Работать будет некому — но иначе нельзя, иначе общинно-коммунистический идеал разрушится под влиянием антикоммунистических воззрений, надо использовать момент, надо торопиться, иначе человечество навсегда упустит случай осуществить свободу, равенство и братство, а без свободы, равенства и братства оно тоже погибнет неминуемо и очень скоро. Такое перевоспитание — не только юридический идеал, но и единственно возможный путь спасения человечества, «самоспасения», говорил почему-то Уполномоченный Уголовного Розыска, сокращенно УУР, а УПК его слушал внимательно, быстро все схватывал и дополнял своего наставника: «От это будет здорово! Все начнут служить, все и каждый, и бездельников не будет нисколько — ни много, ни мало!»
«Военный коммунизм пытался осуществить эту задачу быстрого перевоспитания, но он исключил изучение истории, национальный дух и народность, он был слишком космополитичен и непримирим к личности, к личности крестьянина — прежде всего, в то время как именно крестьянство исторично более всякого другого сословия, исторично, а следовательно, и духовно; капитализм вообще развращает человека и общинную его сущность, что же остается? Остается нэп — единственное спасение нации и социализма, и надо торопиться, покуда живо поколение людей, совершивших революцию, устроить и укрепить с их помощью общины — крестьянские, ремесленные, рабочие. Следующее поколение, которое будет знать о революции и ее проблемах только понаслышке, этого сделать уже не сумеет!» — так излагал свои взгляды УУР и поглядывал на печь: не примет ли участия в разговоре, не выскажет ли с печки свою точку зрения Корнилов?
Корнилов долго сдерживался, не вмешивался в беседу уполномоченных, а потом все-таки спросил:
— А с чего вы начнете, товарищ Уполномоченный Уголовного Розыска? Свое всеобщее перевоспитание? С Маркса? Может, с Декарта?
УУР встрепенулся, вопрос пришелся ему по душе, и он стал, не торопясь, подбирая слова, но с внутренним воодушевлением объяснять, что каждый человек в каждом поколении должен повторить исторический путь развития человечества, когда же мы начинаем воспитанием чуть ли не с самых современных, а то и модных понятий, мы тем самым разрушаем логику, психику и самую природу ребенка и юноши. Это — не что иное, как эгоизм каждого поколения, которое готово в своем собственном, а вовсе не в общечеловеческом духе воспитывать грудных младенцев, возводя себя в абсолют и в эталон. Но ведь подрастающее поколение обязательно разочаровывается в эталоне, и вот человечество делится на отцов и детей, а такое разделение — опять-таки одна из причин его неизбежной гибели, неизбежной, если ее не предотвратить именно так, как предлагает он, Уполномоченный Уголовного Розыска.

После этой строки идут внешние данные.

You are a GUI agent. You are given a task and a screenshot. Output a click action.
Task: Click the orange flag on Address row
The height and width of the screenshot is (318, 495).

— Да-да, надо объяснять людям, что они начали когда-то с первобытного коммунизма и только это начало, а не какое-нибудь другое и позволило им выжить, стать обществом, развить науки, искусства и вообще культуру! Вот и надо обучение и воспитание начинать с законов и правил общежития первобытного коммунизма и подойти к тому, что коммунизм не следует создавать совершенно заново, а надо только восстановить его на новой основе... Как можно сласти стареющий организм? — спрашивал УУР. — Только омолодив его! В конце концов, каждое нормально действующее лекарство — это что такое? Это — средство омоложения того или иного органа человеческого организма!